**Problems and tasks**:
**1.** In the passage on the EU-US tariff dispute, repeat the portion starting with "The timing of" and going on through "lower tax income.", but change "pandemic" to "outbreak".
**2.** Extend the passage on the EU-US tariff dispute by writing what follows its final sentence.

**Extracted text**:
·····

The move was authorized last month by the World Trade Organization (WTO) in response to the US’s $7.5 billion sanctions on European products last year, that was incidentally also sanctioned by the WTO. The trade-row has started as far back as 2004 when the US has accused France of granting cheap loans to aircraft manufacturer Airbus that could amount to illegal state subsidies. The US had planned to impose $11 billion worth of tariffs on European goods, but only $7.5 billion has been authorized by the WTO.

The timing and the nature of the EU tariffs is highly political in nature. Cane molasses, which is produced in the US state of Georgia, where President Trump was expected to do well in the elections, were likely selected for the tariffs list to put political pressure on the Trump administration.

The timing of the announcement only days after the US elections is also of significance. While a second-term Trump administration would likely respond with further retaliatory measures, if Joe Biden is officially confirmed as US President, he would likely continue in the Democrats’ open-trade policy and the trade-war could soon end in mutual tariff withdrawal.

The Trump administration had set out to rebalance the widening American federal trade deficit focusing mostly on China, with whom the US goods trade deficit in 2019 amounted to $345.2 billion in China’s favor. However, by the 2020 fiscal year, this grew to 15.2% of GDP, that is, $3.1 trillion. The balance had been grossly exacerbated by the global COVID-19 pandemic which called for an increased government spending, and at the same time, resulted in lower tax income.

The US’s goods trade deficit with European Union countries had stood at $184 billion in 2019. Accusations of industrial monopoly on the one hand, and unfair state-subsidies on the other, have damaged the Trans-Atlantic trade deal, leading to tit-for-tat retaliation. Boeing Aviation in particular will be hit hard by the new EU tariffs if the EU/US trade-war cannot be averted. The company has already announced the loss of 7,000 jobs due to the subdued demand for new aircraft caused by the COVID-19 pandemic.

·····

**Material provided**:

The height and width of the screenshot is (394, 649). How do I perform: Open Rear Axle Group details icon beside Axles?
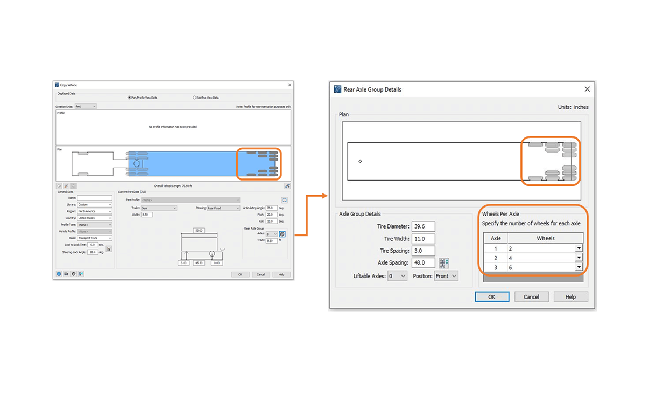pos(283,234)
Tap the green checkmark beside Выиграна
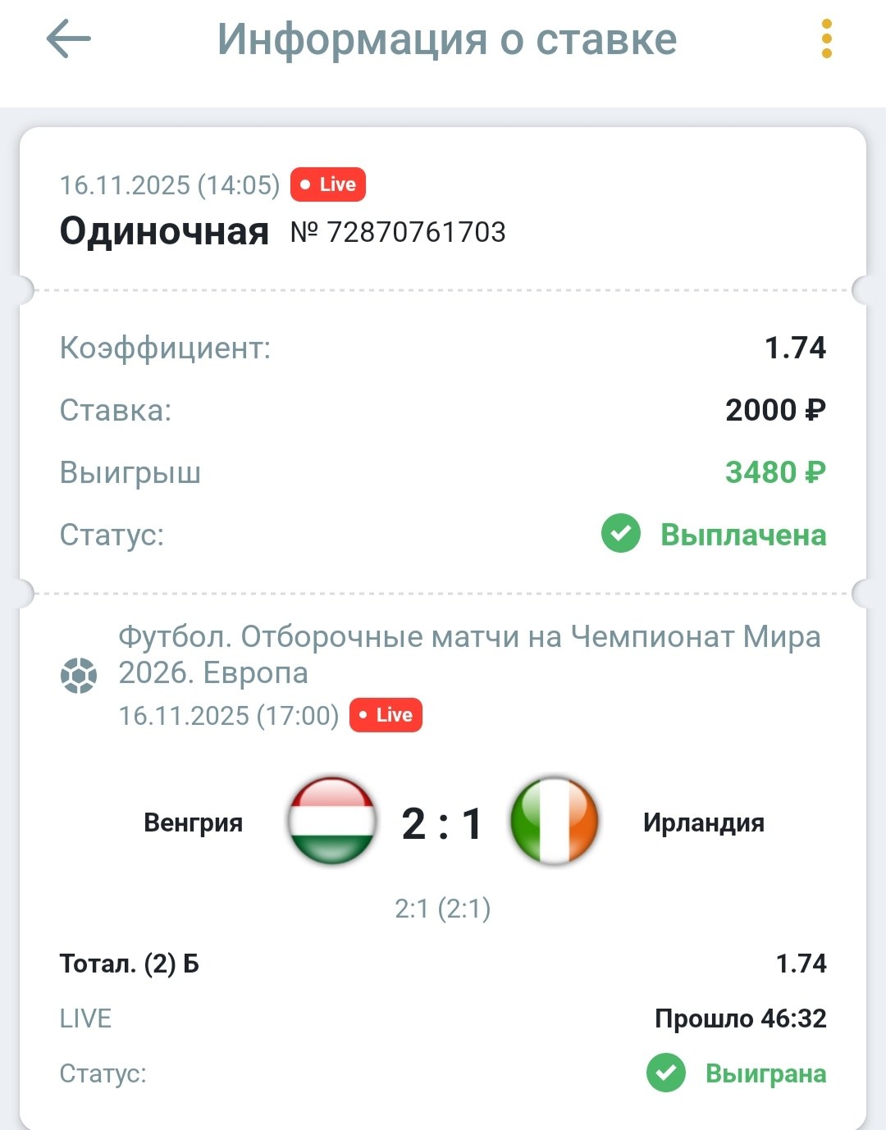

·····

**Written answers**:
**1.**
The timing of the announcement only days after the US elections is also of significance. While a second-term Trump administration would likely respond with further retaliatory measures, if Joe Biden is officially confirmed as US President, he would likely continue in the Democrats’ open-trade policy and the trade-war could soon end in mutual tariff withdrawal.

The Trump administration had set out to rebalance the widening American federal trade deficit focusing mostly on China, with whom the US goods trade deficit in 2019 amounted to $345.2 billion in China’s favor. However, by the 2020 fiscal year, this grew to 15.2% of GDP, that is, $3.1 trillion. The balance had been grossly exacerbated by the global COVID-19 outbreak which called for an increased government spending, and at the same time, resulted in lower tax income.

**2.**
Expectations regarding a Biden presidency among EU members and other European nations vary enormously. Not surprisingly, political forces on the European left are hopeful of a softening stance from a new administration. German Economy Minister Peter Altmaier has said that the EU has “great expectations and the hope that the American presidential elections will lead to a return to multilateral engagement in international trade and that it will be possible to overcome past conflicts.”

The British, who are about to leave the European Union, however, see their chances in this new salvo of US/EU trade-war, hoping that this would expedite their chances of a favorable Trans-Atlantic trade-deal, thus also strengthening their hands in their trade-negotiations with the EU.

Biden had expressed his hostility towards Brexit a number of times in the past and, according to insiders, he will not prioritize a UK-US trade deal in his first 100 days in the office. US Democrats see the Boris Johnson government’s stance on Brexit as endangering the Good Friday Agreement regarding Northern Ireland, therefore their efforts will be primarily focused on multilateralism with the EU, before the UK will get a chance for a separate trade settlement.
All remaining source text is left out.